SPRINGER was declared, by the Board of Canvassers, duly elected to the office of Clerk of the District Court of Iowa county, at the October election, 1862. The Hons. James Burt and George Watson were also in like manner declared elected to the offices of District Judge and Attorney in and for the Ninth Judicial District, at the same election. Morrison and the Relators were the respective opposing candidates, and instituted these proceedings to test the right of the several incumbents to said offices. The first case was commenced under chapter 37 of the Revision, which relates to "Contesting elections." The two others were "Informations" in the method provided for in chapter 51 of the Revision.

On the hearing below, the first case was decided in favor of the contestant,--Hon. N. W. ISBELL, Judge of the 8th Judicial District, presiding and delivering the following opinion:

"This cause comes before the court on certiorari directed to the Court for the trial of the contested clerkship of Iowa County between the parties.

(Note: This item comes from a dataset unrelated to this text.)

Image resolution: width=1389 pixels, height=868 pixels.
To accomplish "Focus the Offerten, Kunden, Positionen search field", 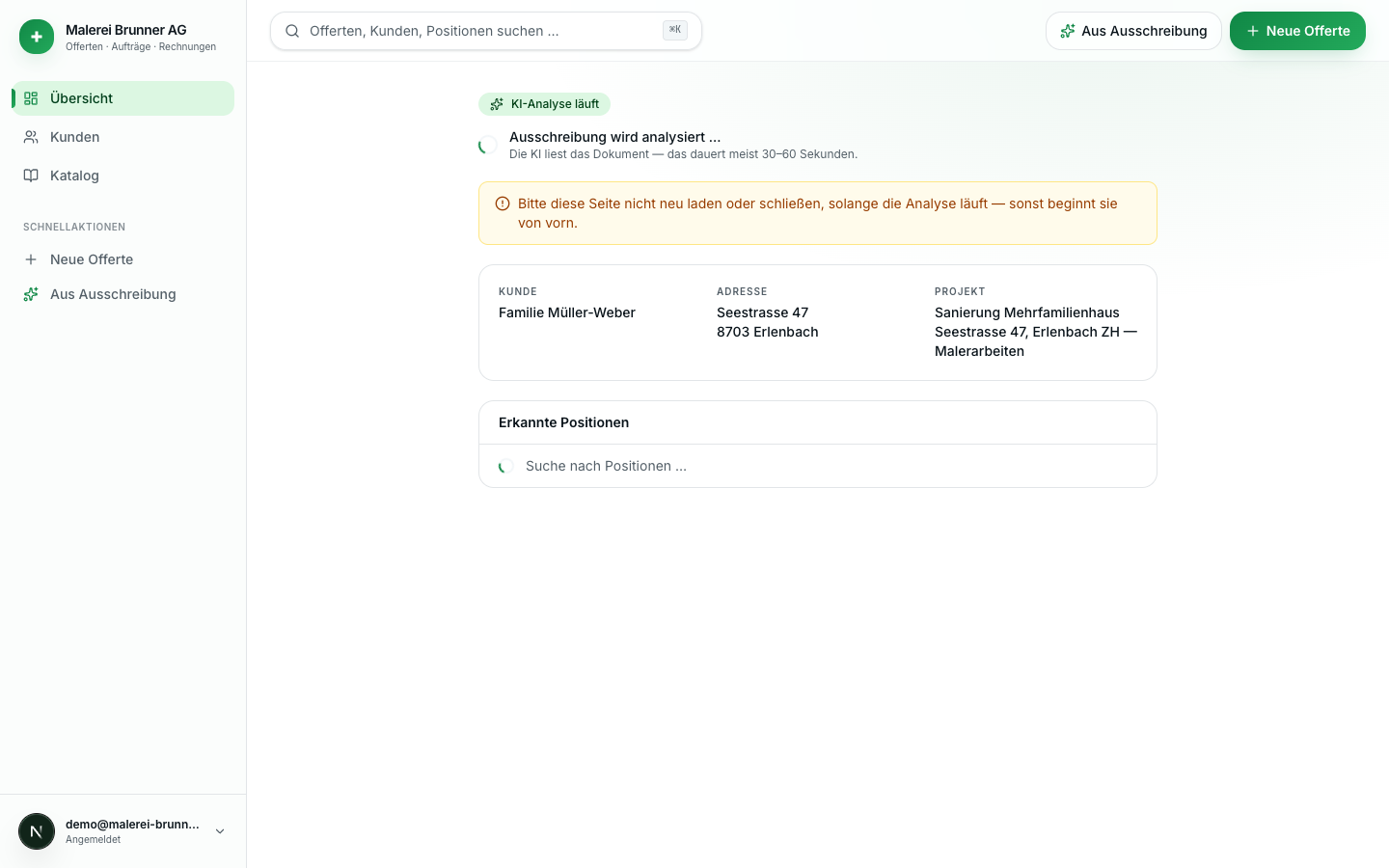I will coord(486,31).
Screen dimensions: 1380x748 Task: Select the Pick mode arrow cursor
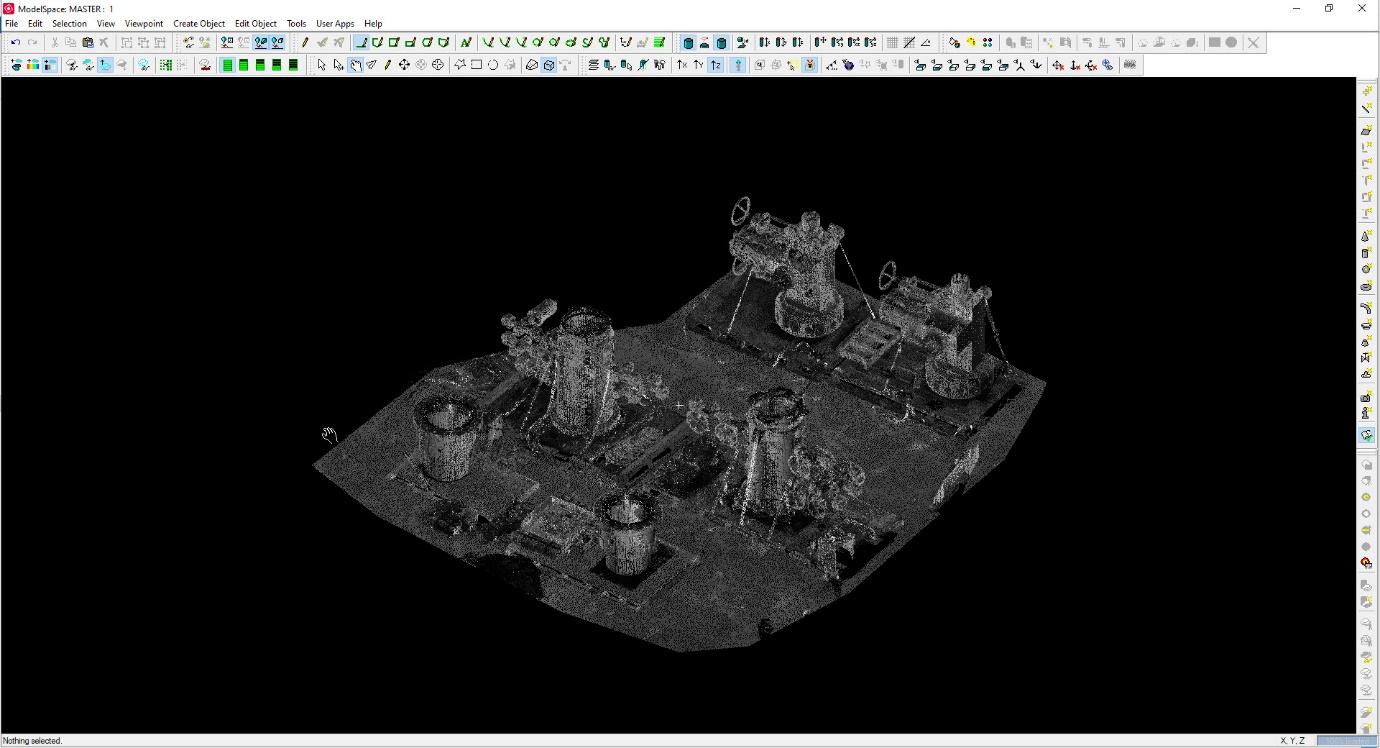coord(321,65)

"The incumbent received the greater number of votes, including those cast in the military camps out of the State, under the act of September 11th, 1862; and the contestant the greater number, provided those out of the State are to be rejected.

"Minor questions are raised as to the admissibility of testimony, and the like ; but the vital question is, as to the constitutionality of the act authorizing soldiers to vote out of the State.

"A wide field has been taken in argument, but we see no force in any of the objections to the constitutionality of the act except this, whether our Constitution requires a personal presence of the voter within the County of his residence for the last sixty days in order to vote.

"We think the whole question narrowed down to this, and the only clause of the Constitution bearing upon it, except by remote inference, is that contained in Art. 2, Sec. 1, which provides that every white male citizen of the United States, of the age of twenty-one years, who shall have been a resident of this State six months next preceding the election, and of the County in which he claims his vote sixty days, shall be entitled to vote at all elections which now or hereafter may be authorized by law."

"That the affirmative description of a voter contained in this clause implies a negative as to all not coming within it we have no doubt. Otherwise the Legislature could have struck out the word "white" without a submission to the people.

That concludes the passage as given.